+++ TEXTO CITADO +++

Análise: Yasha: Legends of the Demon Blade é um roguelite repetitivo até para os padrões do gênero

Roguelite desenvolvido pelo estúdio taiwanês 7Quark é só um clone de Hades que parece não ter entendido os motivos que fizeram do original um sucesso.




O problema de um mercado marcado sempre por tendências como o de games é que, quando um jogo alcança um sucesso absoluto (que vem quase do nada), não é incomum que o resto da indústria logo tente identificar a fórmula desse episódio para replicá-la, adaptando-a dentro do que se acredita ser algo minimamente distinto para justificar sua existência como produto e como entretenimento. Dito isso, desenvolvido pelo estúdio 7Quark, de Taiwan, Yasha: Legends of the Demon Blade nada mais é do que um Hades com mitologia japonesa como plano de fundo.

Roguelite — e bota lite nisso

A premissa básica de qualquer roguelike (ou, em sua versão mais branda, roguelite), como gênero, é a repetição. É criar um fluxo em que o jogador é estimulado a ficar repetindo as mesmas tarefas de incursão até finalmente conseguir concluí-las, com o diferencial de estar mais poderoso a cada jogatina, o que, normalmente, também oferece algumas variações a fim de evitar que a experiência caia no marasmo.

Pois bem, a questão é que Yasha: Legends of the Demon Blade não oferece qualquer variação que seja em sua empreitada. De início, o jogador tem a possibilidade de escolher entre três personagens distintos de jogabilidade diferente apenas a um nível superficial, uma vez que os comandos são quase os mesmos — ataque rápido, ataque forte, aparada (parry) e corrida (dash). Daí, a mudança mais substancial entre eles é como cada um conta com seus padrões de ataque próprios, decorrentes das armas distintas que empunham.

+++ ENTRADAS FORNECIDAS +++

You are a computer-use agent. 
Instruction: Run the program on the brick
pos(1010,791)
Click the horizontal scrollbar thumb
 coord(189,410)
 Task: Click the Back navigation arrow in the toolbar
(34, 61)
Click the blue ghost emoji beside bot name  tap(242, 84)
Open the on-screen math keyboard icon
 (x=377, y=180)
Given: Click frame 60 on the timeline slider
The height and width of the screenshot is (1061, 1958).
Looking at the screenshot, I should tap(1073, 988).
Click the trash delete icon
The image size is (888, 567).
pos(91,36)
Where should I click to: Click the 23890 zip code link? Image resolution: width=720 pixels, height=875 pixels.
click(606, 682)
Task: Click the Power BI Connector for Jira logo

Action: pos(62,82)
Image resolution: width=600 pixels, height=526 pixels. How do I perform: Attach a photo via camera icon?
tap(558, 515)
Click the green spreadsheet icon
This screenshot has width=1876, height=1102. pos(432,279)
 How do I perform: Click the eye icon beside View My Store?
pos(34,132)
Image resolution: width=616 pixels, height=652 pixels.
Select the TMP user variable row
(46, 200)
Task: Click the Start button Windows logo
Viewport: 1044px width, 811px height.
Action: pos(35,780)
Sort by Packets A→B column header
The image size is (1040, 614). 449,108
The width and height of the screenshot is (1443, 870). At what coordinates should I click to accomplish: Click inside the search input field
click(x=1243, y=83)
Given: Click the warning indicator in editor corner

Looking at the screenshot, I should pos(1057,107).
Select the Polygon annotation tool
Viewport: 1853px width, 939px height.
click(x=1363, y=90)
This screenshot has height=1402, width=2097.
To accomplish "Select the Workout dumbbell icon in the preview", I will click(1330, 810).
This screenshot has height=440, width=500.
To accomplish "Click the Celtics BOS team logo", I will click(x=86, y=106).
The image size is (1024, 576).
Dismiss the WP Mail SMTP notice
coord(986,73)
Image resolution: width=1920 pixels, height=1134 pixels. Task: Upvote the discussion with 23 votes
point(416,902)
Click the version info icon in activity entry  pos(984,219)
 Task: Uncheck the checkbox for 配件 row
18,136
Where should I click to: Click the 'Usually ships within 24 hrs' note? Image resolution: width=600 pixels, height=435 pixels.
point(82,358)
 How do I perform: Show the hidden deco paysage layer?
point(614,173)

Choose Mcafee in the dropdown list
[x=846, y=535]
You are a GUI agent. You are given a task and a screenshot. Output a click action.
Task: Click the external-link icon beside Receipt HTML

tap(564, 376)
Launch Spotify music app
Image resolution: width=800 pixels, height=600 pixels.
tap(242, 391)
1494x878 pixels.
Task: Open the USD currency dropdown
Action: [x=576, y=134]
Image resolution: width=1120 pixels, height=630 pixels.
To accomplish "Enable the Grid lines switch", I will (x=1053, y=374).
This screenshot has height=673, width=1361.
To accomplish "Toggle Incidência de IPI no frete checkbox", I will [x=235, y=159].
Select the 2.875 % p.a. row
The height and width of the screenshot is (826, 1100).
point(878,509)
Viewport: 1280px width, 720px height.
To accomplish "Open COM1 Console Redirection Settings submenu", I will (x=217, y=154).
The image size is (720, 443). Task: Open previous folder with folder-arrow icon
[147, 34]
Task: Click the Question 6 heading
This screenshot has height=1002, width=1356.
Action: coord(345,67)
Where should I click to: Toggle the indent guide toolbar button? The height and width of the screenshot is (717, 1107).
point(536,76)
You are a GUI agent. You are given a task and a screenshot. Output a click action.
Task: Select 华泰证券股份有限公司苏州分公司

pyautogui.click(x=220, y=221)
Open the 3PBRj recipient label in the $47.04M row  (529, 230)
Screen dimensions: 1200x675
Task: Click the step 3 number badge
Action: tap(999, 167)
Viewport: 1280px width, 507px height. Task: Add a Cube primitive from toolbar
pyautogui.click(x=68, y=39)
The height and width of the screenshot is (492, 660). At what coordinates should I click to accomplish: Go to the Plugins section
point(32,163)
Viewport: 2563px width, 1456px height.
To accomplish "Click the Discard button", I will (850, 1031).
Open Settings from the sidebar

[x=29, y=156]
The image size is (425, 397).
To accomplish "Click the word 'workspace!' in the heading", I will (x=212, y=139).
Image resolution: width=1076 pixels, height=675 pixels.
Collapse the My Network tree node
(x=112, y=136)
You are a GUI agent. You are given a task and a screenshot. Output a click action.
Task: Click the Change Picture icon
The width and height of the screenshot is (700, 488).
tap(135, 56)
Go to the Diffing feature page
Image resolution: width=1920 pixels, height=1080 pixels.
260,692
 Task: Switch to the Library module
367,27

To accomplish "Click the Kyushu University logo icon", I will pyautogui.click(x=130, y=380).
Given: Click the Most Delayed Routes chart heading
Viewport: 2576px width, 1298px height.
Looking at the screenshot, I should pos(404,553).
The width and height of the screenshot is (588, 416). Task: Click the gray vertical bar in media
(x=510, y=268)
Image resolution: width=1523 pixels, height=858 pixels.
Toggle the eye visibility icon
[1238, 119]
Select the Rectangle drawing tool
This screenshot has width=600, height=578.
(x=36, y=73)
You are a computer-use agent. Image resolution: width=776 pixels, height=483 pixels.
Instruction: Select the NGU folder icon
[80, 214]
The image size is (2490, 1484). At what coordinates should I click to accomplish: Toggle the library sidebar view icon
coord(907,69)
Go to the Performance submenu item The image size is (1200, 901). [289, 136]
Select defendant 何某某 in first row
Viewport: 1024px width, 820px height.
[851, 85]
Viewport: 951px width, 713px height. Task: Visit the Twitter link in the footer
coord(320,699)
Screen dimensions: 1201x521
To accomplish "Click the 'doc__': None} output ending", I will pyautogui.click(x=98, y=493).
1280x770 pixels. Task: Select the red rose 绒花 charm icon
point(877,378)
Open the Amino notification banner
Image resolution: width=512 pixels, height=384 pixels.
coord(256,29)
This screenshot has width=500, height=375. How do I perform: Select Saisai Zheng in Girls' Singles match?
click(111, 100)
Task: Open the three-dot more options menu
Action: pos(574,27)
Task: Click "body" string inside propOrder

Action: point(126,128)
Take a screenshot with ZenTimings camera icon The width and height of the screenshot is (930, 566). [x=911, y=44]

+++

Prossiga com a análise do jogo Yasha: Legends of the Demon Blade, começando logo depois da última frase apresentada.

Consequentemente, Shigure, a samurai demônio; Sara, a garota Oni; e Taketora, o tigre ninja, contam com sete armas com habilidades próprias, sendo possível equipar duas por vez a fim de alterná-las em combate, dependendo do personagem. Eles também protagonizam suas linhas de história particulares, mas esse é o máximo de variação que o game vai oferecer ao jogador.




Isso é porque cada um deles conta com uma narrativa fragmentada em três capítulos que, por sua vez, consistem sempre nos mesmos níveis, com a mesma estrutura, o mesmo design, quase os mesmos inimigos e os mesmos chefes. São incursões que duram aproximadamente meia hora cada e avançam um pouco da trama do jogo.

Ainda que com essa estrutura estática, o título poderia oferecer aspectos de personalização que amenizassem esse sentimento de frustração pela repetição. Afinal, é um roguelite, o jogador já está predisposto a ficar repetindo-o quantas vezes forem necessárias, desde que haja alguma sensação de progresso.




Porém, se ela existe, é quase irrisória. Para se ter uma ideia, a evolução permanente de cada um dos personagens se resume às armas que podem ser empunhadas — nem todas úteis — e aos seus atributos, cujo aprimoramento contribui pouco para que a experiência de jogo apresente mudanças substanciais entre as incursões do começo e as que poderiam ser consideradas late game.

Ou seja, Yasha fracassa em entregar aspectos de aleatoriedade e personalização de cenários e situações que um roguelite normalmente exigiria. São sempre as mesmas fases estáticas e os únicos fatores aleatórios para cada partida acabam sendo os upgrades temporários. Chega a ser um produto muito repetitivo até para um gênero que tem a repetição como estrutura fundadora.




Com essa carência de habilidades variadas, o título, como um todo, é escasso e pode ser monótono. Nem mesmo desafio prático ele consegue oferecer. Um jogador habituado com o estilo não vai precisar de mais do que uma ou duas tentativas para conseguir fechar cada capítulo e avançar na história — que é muito desinteressante, por sinal.

Os chefões, por exemplo, embora consigam atrair para si quase toda a criatividade investida no game, não são difíceis. Eles contam com os mesmos padrões de ataque entre os capítulos, não apresentando quase nada de diferente quando precisamos enfrentá-los pela segunda ou terceira vez.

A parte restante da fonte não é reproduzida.